→ **What is expected**
Rewrite the records below as a numbered list, leaving out blank lines. Begin at the line that contains "For every named" and stop after the line that contains "January 2025".

→ **Supplied data**
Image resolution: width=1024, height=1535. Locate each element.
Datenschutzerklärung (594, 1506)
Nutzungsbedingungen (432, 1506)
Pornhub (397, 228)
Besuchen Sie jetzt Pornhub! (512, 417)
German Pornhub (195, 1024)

* * *

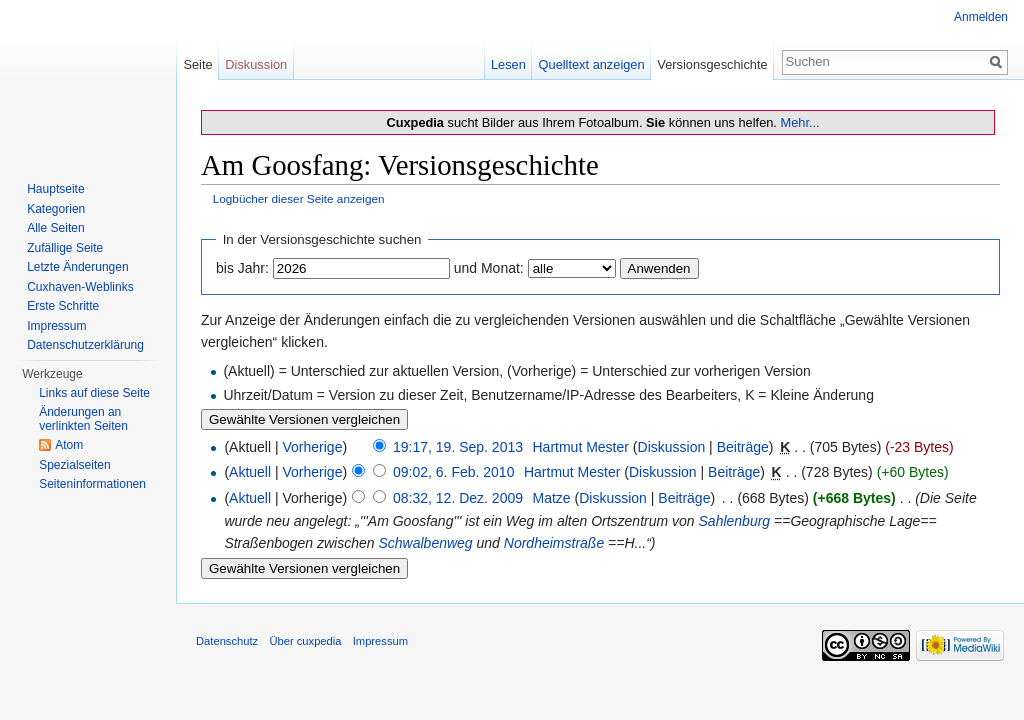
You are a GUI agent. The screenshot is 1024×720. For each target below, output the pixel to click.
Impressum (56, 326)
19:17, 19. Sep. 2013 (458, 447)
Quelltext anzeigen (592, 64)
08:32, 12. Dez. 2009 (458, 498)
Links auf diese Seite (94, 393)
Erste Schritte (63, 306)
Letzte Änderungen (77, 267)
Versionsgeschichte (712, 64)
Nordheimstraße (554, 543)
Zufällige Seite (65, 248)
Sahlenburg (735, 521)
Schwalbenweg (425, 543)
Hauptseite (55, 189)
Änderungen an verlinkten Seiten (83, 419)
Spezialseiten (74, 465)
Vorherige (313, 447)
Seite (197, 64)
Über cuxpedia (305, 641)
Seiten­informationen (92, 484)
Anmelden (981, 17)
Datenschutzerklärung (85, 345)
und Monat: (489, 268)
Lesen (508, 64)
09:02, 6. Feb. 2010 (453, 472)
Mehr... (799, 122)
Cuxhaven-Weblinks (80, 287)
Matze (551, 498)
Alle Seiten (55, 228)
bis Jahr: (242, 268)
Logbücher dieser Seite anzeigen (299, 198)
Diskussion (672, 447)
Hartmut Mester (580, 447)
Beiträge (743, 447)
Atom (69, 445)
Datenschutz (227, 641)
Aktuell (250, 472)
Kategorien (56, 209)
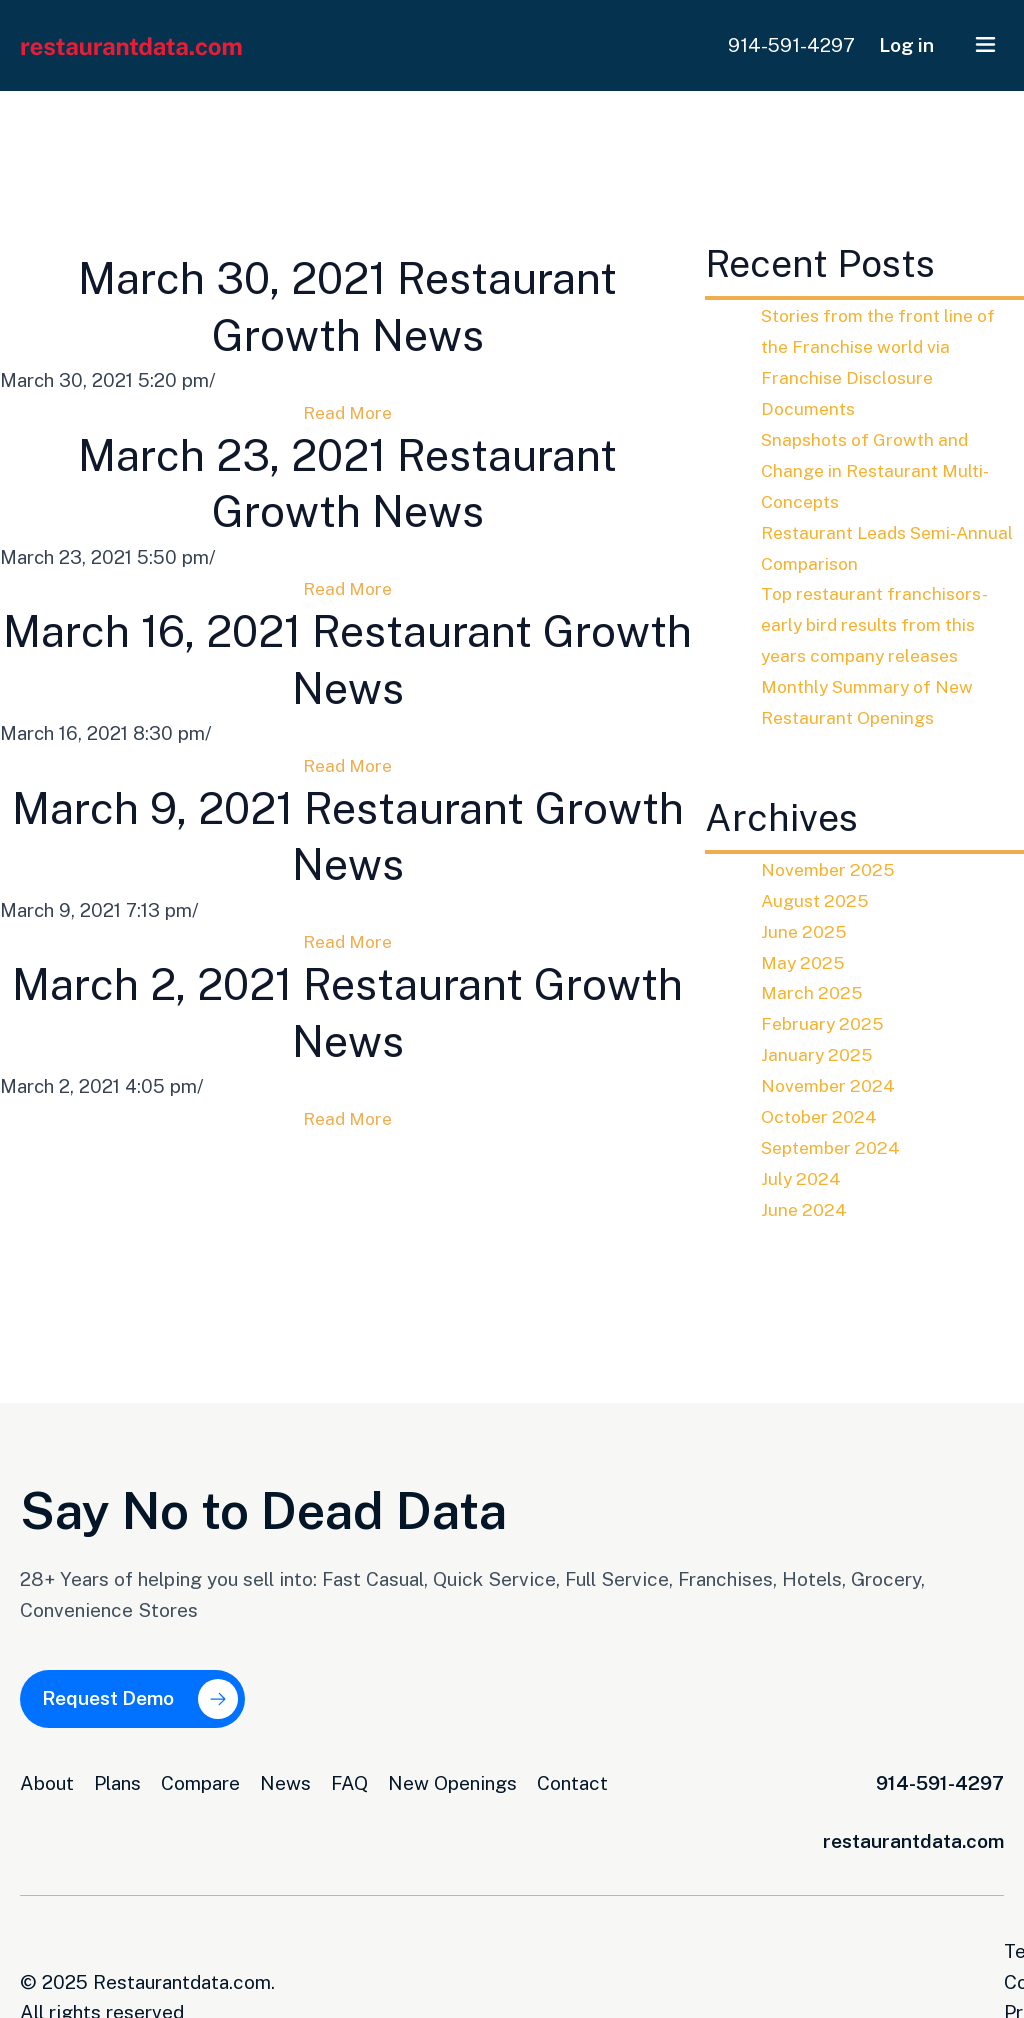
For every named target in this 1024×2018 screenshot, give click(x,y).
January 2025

→ **Expected answer**
1. For every named target in this 1024×2018 screenshot, give click(x,y).
2. January 2025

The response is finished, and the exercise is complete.